Well it looks like the blazer is the one to go with.....Ill have to put up with the colibri till next month as Ive already gone over my cigar budget for this month...
Thanks guys:tu


----------



## floydp (Jun 6, 2004)

Costa said:


> ST Dupont Xtend. Very happy.


:tu I know the initial sticker shock, but its the best damn lighter I've ever used.

Also have a couple Blazers, ones great the other, not so good.


----------



## pro2625 (Jun 25, 2008)

floydp said:


> :tu I know the initial sticker shock, but its the best damn lighter I've ever used.
> 
> Also have a couple Blazers, ones great the other, not so good.


I really dont have money to buy a st dupont....I can spend around $50 next month on one


----------



## bobarian (Oct 1, 2007)

I agree that the Blazer is a great lighter. But I never feel bad about misplacing my Ronson. There is always another one around in its place. WalMart's that carry these have them near the cigarette counter. 
One thing I have found is that good fuel helps the Ronson even more. Fill it with Vector or Lava fuel and it becomes a flamethrower. :2


----------



## longknocker (Dec 16, 2007)

bobarian said:


> I agree that the Blazer is a great lighter. But I never feel bad about misplacing my Ronson. There is always another one around in its place. WalMart's that carry these have them near the cigarette counter.
> One thing I have found is that good fuel helps the Ronson even more. Fill it with Vector or Lava fuel and it becomes a flamethrower. :2


 Good tip! I'll have to remember that!:tu


----------



## jamesb3 (Jan 29, 2008)

Love my Xikar, and you can't go wrong with the unconditional lifetime guarantee. That's my :2.


----------



## SHOE (Feb 15, 2006)

Blazer all the way. I'll probably never use another lighter. Too bad you didn't get in on the group buy - it was a great deal. 

I use Lava fuel as well.


----------



## chippewastud79 (Sep 18, 2007)

I like my Colibri, Xikar, Vector, and Nibo lighters. All of them have worked great for me, and I don't even follow all the 'rules' of refilling. I guess I am just the lucky one who got the best lighters ever made from Colibri. :tu


----------



## OCjoe (Jul 4, 2008)

I use a Ronson as well and haven't had any problems. 

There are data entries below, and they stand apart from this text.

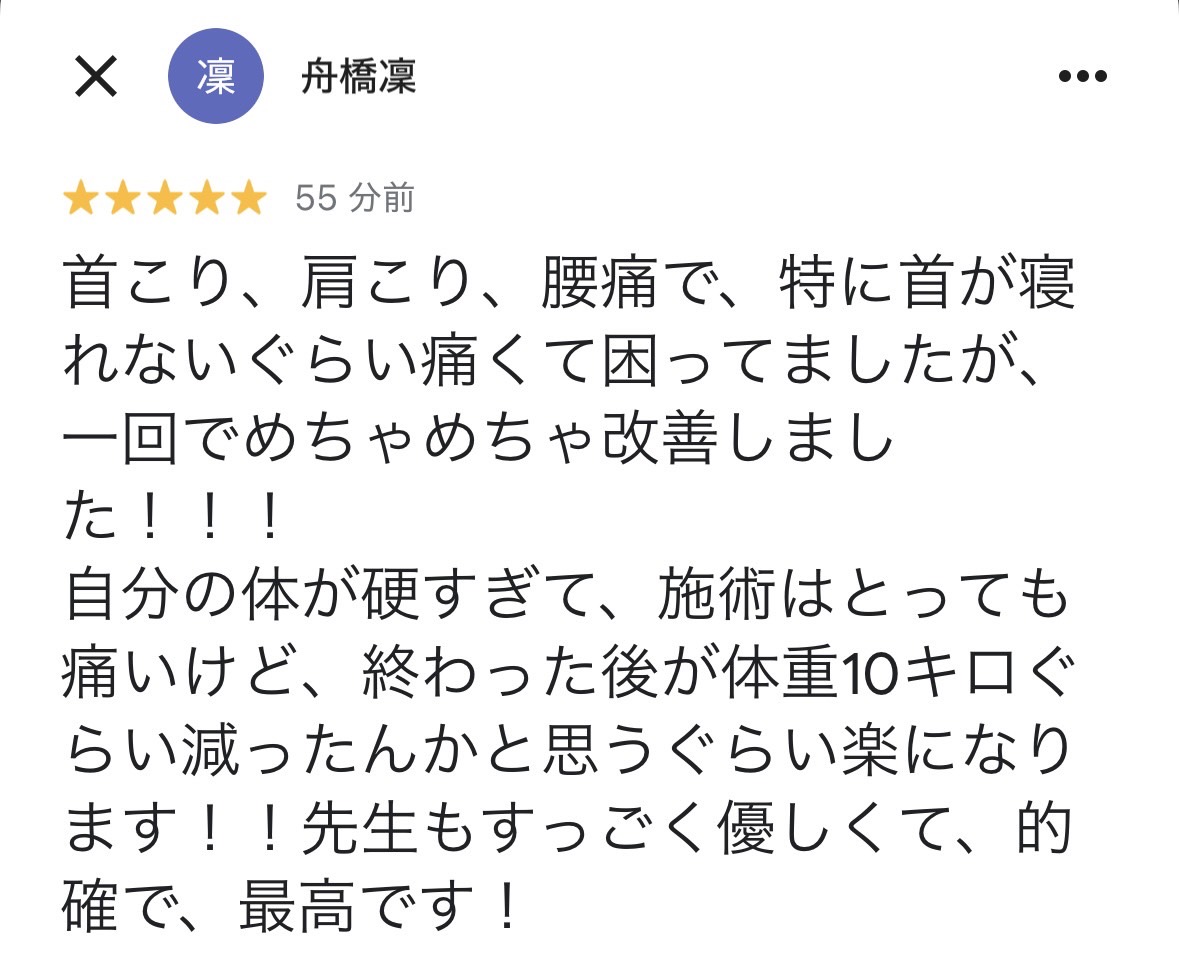Click the second star in the rating
The height and width of the screenshot is (979, 1179).
(x=122, y=200)
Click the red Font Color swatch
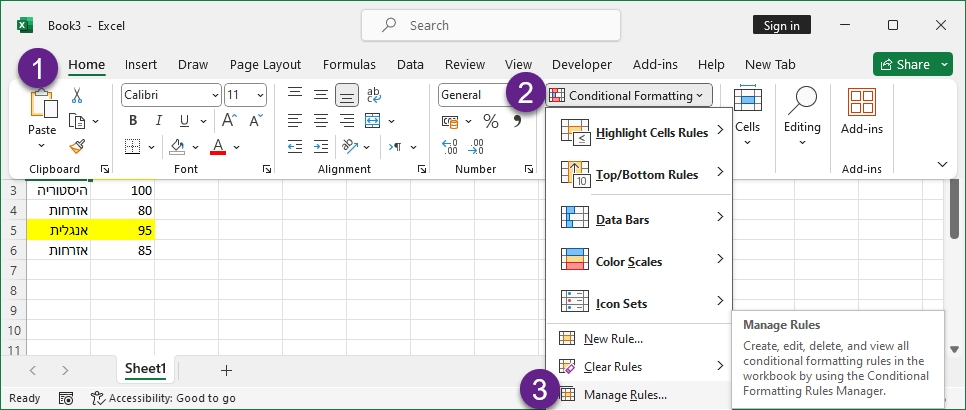Image resolution: width=966 pixels, height=410 pixels. pos(218,147)
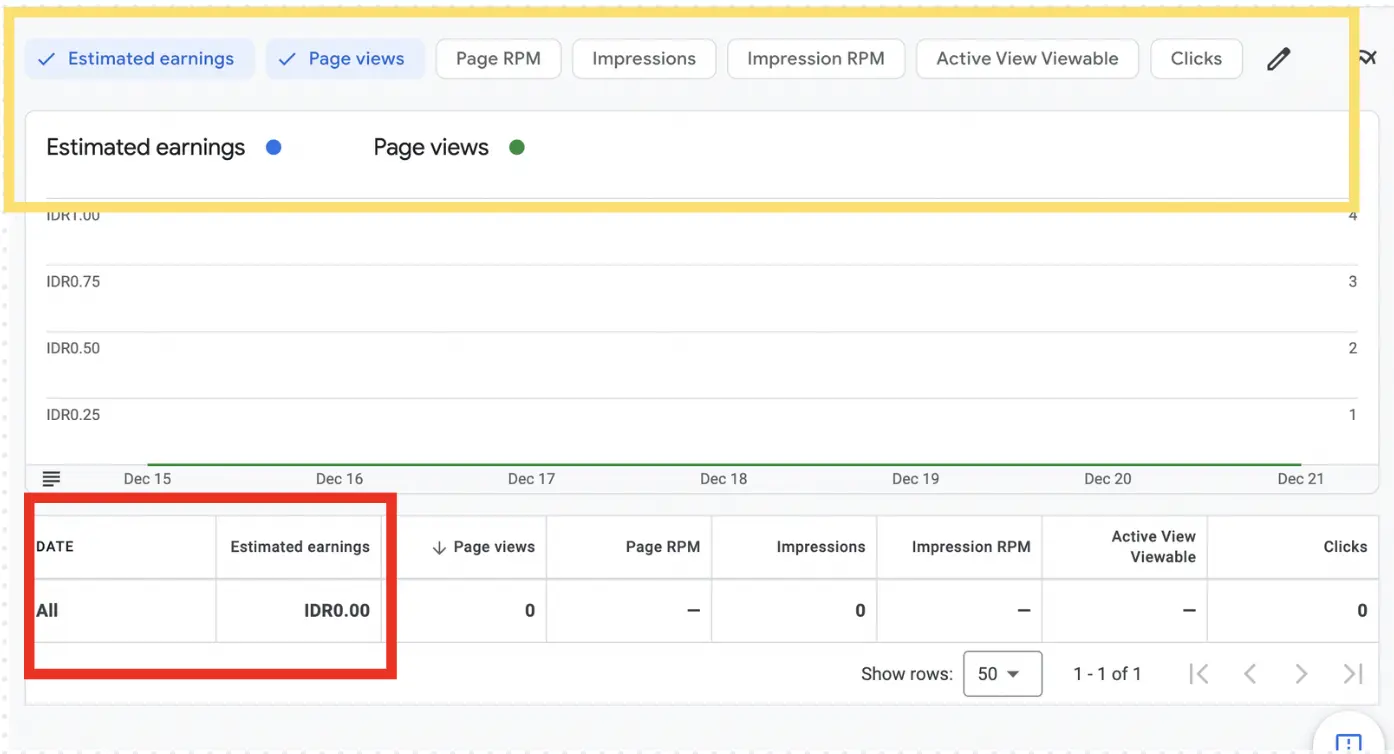This screenshot has width=1394, height=754.
Task: Open the Show rows dropdown
Action: click(1002, 673)
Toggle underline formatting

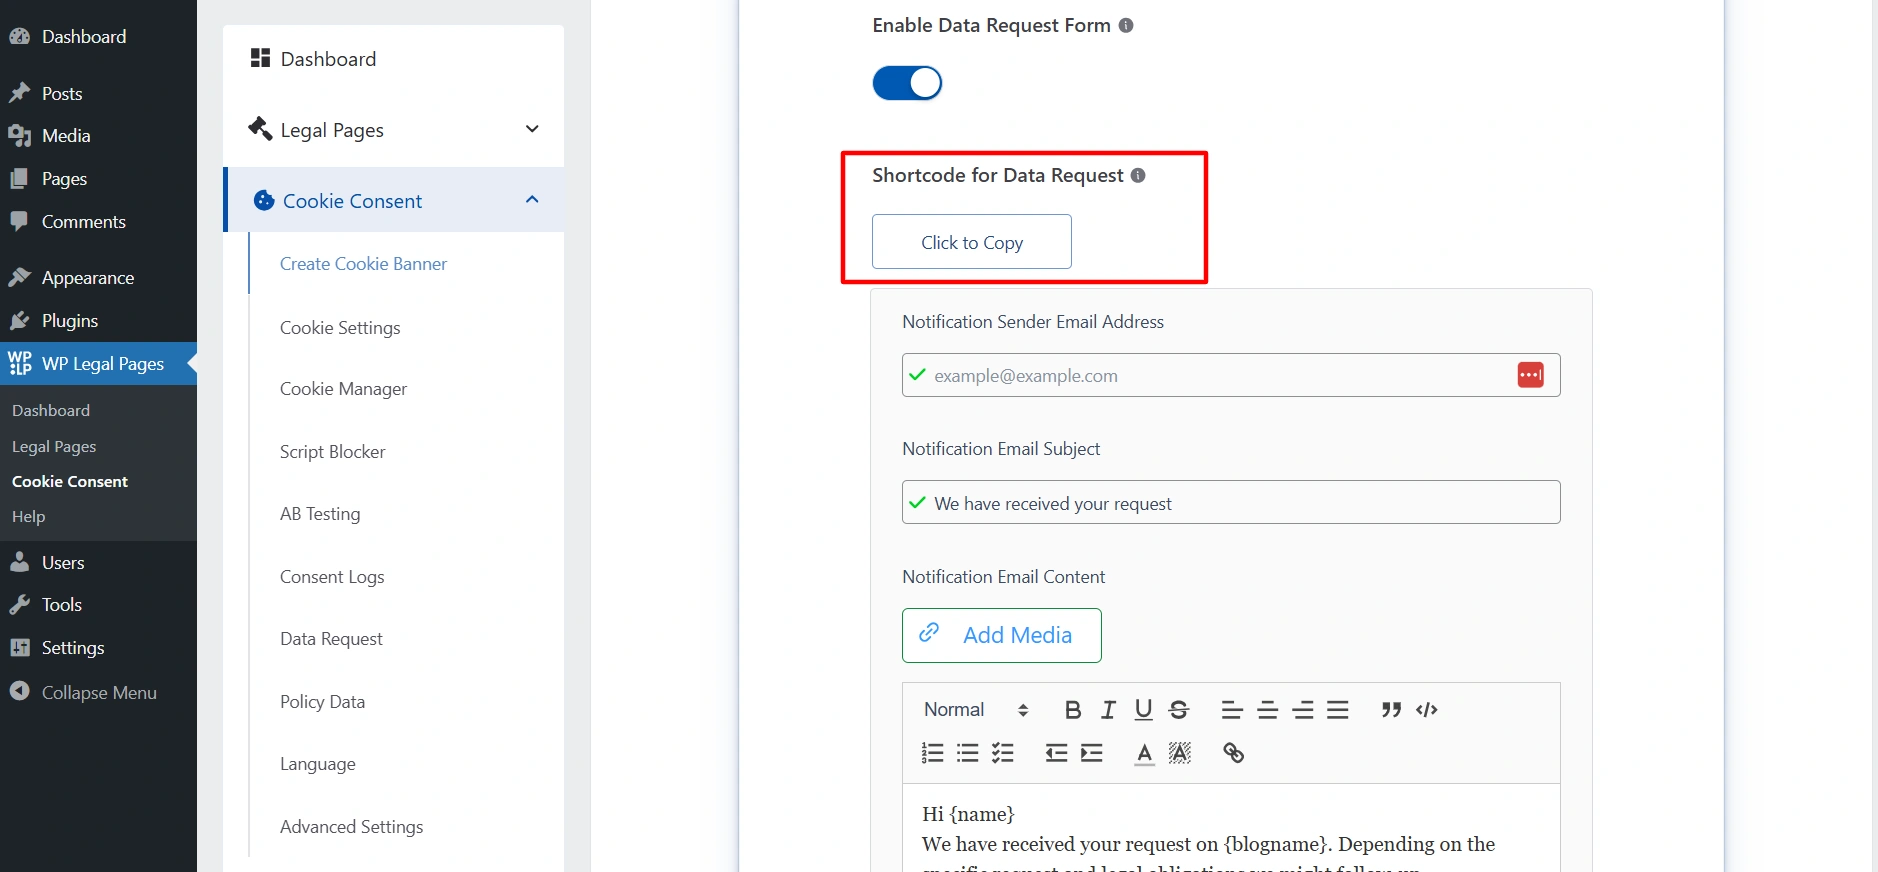[x=1143, y=710]

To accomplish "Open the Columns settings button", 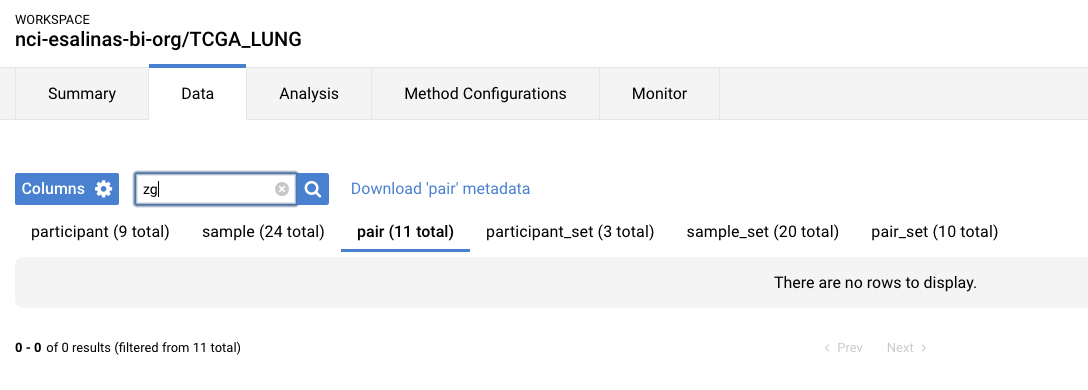I will (x=67, y=189).
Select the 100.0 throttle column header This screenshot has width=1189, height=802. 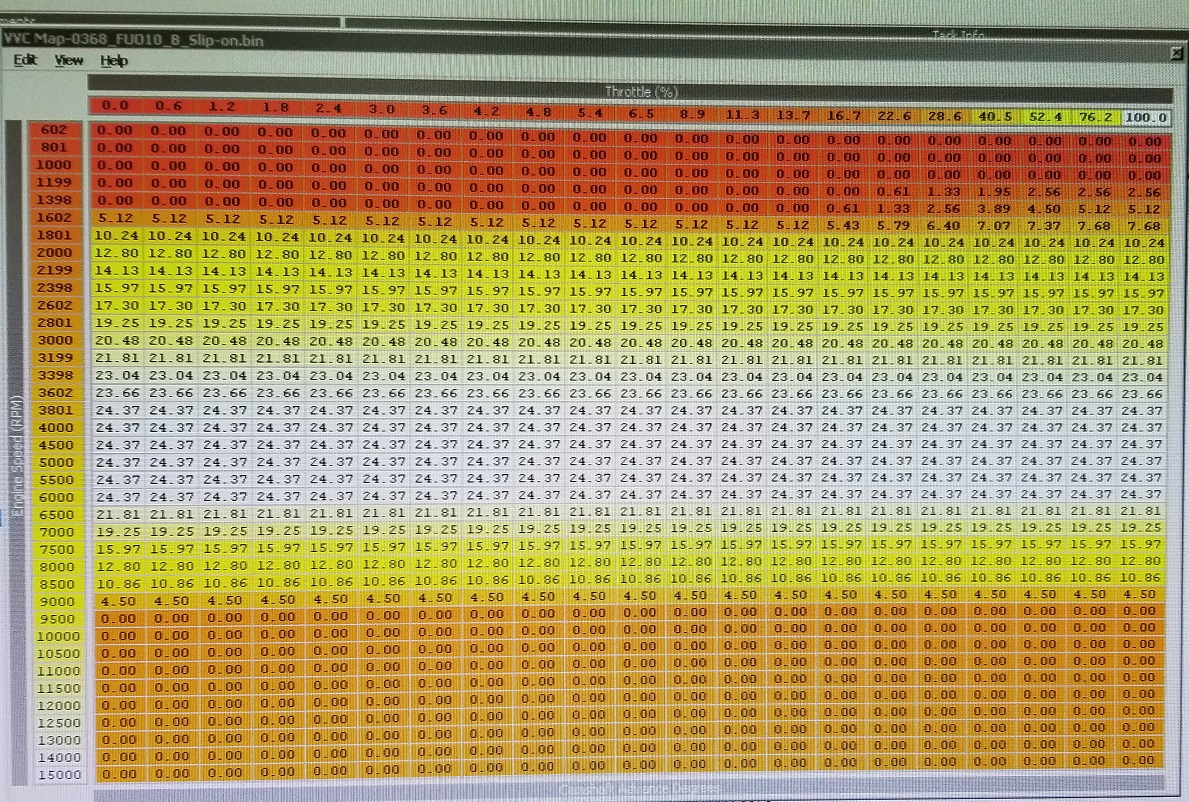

I've seen them at the Laguna Niguel and Foothill Ranch Wal-Marts. They were definitely near the cigarettes. I've also learned not to ask the $8/hr managers for anything. I asked once about the Ronson, even showed the guy what it looked like, and was told "we have many lighters.... you can try to look here, here, and over there". Nice customer service.

I've even heard CVS sells them, but I've only seen the Ronson fuel at my local CVS.


----------



## Moro (Jun 30, 2008)

Well, I only had 1 Colibri and will surely never get another one. Anyways, I've got a Blazer, a Zippo butane insert and a Xikar. Only use them when herfing or when I'm not up to the match or cedar lighting; if not, only those last ones. Get the Blazer at Cigarmony.com


----------



## pro2625 (Jun 25, 2008)

OCjoe said:


> I use a Ronson as well and haven't had any problems.
> 
> I've seen them at the Laguna Niguel and Foothill Ranch Wal-Marts. They were definitely near the cigarettes. I've also learned not to ask the $8/hr managers for anything. I asked once about the Ronson, even showed the guy what it looked like, and was told "we have many lighters.... you can try to look here, here, and over there". Nice customer service.
> 
> I've even heard CVS sells them, but I've only seen the Ronson fuel at my local CVS.


Maybe when Im in that area Ill try and stop by those walmarts...thanks


----------



## Mr Mojo Risin (May 26, 2007)

I've been useing this lighter for over a year now. It's been a very dependable lighter. I bought three for under 10$ . Just a great lighter.
http://www.dealextreme.com/details.dx/sku.1320

They are the best..:ss


----------



## ronhoffman2 (Jun 8, 2008)

rack04 said:


> I really like my Blazer PB-207. It's very reliable and hold ALOT of fuel.


:tpd:


----------



## beamish (Jan 10, 2007)

rack04 said:


> I really like my Blazer PB-207. It's very reliable and hold ALOT of fuel.


:tpd::tpd:


----------